But the richness, flexibility, and accompanying complexity of the language undoubtedly make this task a great challenge. It can be said that in the face of such a difficult area, LaMDA’s capabilities are not yet mature. In actual operation, it may still make mistakes and give absurd responses.

For example, in the demonstration case of playing Pluto, it said that he jumped very high (jump really high) and often practice flipping Action, and is very happy to use his favorite ball-the moon to play catching games. These answers are obviously contrary to common sense.

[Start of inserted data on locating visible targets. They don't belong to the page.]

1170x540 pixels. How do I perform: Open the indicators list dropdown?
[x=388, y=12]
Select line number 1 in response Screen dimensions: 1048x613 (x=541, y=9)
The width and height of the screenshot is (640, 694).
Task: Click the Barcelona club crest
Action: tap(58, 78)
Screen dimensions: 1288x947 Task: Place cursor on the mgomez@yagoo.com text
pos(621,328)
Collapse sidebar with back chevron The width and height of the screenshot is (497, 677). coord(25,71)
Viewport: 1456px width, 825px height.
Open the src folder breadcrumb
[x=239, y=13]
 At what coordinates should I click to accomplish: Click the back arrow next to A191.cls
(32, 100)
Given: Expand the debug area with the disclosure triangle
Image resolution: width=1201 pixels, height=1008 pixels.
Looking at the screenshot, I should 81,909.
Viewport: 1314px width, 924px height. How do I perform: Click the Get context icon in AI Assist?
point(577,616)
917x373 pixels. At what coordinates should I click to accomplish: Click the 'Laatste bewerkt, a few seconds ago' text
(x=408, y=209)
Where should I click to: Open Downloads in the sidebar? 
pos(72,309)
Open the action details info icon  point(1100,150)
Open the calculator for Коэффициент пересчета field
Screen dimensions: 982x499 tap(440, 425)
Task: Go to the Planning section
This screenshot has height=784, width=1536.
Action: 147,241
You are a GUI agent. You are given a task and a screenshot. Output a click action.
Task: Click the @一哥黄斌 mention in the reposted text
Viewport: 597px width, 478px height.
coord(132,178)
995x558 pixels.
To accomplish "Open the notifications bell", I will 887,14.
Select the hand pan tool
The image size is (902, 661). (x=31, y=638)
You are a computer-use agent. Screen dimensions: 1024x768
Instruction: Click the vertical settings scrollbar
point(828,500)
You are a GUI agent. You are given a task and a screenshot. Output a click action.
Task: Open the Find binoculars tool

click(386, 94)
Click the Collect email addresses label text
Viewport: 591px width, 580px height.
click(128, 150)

In addition, as a language model, LaMDA inevitably faces some old AI problems. For example, it may be abused or spread prejudice. Algorithm bias is an extremely complex problem, which may originate from the design of the algorithm structure or the problem of training data sets. Its essence is the extension of social bias at the algorithm level.

As Google puts it,“Language may be one of human’s greatest tools, but like all tools, it can be abused. Models trained in language can spread this abuse—for example, By internalizing prejudice, reflecting hate speech, or copying misleading information. Even if the language it is trained on is carefully censored, the model itself may still be improperly used.”[5]

Of course, LaMDA will face many unexpected real risks. For example, it is used by criminals to commit online fraud, and similar news has become commonplace. A more simulated dialogue ability means a stronger fraud ability.

Even at the technical level, LaMDA has more room for optimization. At present, LaMDA is mainly built around text dialogue. In the future, LaMDA may be compatible with other media forms, including images, audio, video, and so on. This can be hoped in the MUM(multi-task unified model) which was also released at this conference. The future human-computer interaction method may be due to these two Technology has undergone revolutionary changes.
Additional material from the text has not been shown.